Entries taken from a collection
-------
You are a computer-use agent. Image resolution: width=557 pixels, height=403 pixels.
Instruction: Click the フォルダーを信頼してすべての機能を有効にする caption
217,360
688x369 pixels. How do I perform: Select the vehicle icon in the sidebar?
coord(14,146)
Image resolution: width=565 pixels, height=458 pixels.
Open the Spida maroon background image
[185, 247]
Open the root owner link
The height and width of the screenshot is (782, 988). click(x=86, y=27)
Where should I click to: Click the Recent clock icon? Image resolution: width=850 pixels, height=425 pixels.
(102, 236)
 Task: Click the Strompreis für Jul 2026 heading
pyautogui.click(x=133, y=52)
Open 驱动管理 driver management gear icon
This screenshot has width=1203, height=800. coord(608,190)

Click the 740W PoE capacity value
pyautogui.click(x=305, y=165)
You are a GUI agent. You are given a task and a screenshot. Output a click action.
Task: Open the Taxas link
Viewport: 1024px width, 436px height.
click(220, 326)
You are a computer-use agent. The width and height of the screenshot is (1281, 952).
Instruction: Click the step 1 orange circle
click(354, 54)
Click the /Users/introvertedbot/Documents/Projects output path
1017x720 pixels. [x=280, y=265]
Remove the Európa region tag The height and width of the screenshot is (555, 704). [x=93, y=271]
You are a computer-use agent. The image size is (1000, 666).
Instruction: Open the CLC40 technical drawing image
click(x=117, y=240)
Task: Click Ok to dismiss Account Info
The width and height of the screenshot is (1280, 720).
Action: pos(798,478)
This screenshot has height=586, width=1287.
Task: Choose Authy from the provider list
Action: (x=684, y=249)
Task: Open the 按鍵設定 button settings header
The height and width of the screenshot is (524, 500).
-------
Exercise aim | Look through the data above and report every line in which "computer" appears.

Answer |
You are a computer-use agent. Image resolution: width=557 pixels, height=403 pixels.
You are a computer-use agent. The width and height of the screenshot is (1281, 952).
You are a computer-use agent. The image size is (1000, 666).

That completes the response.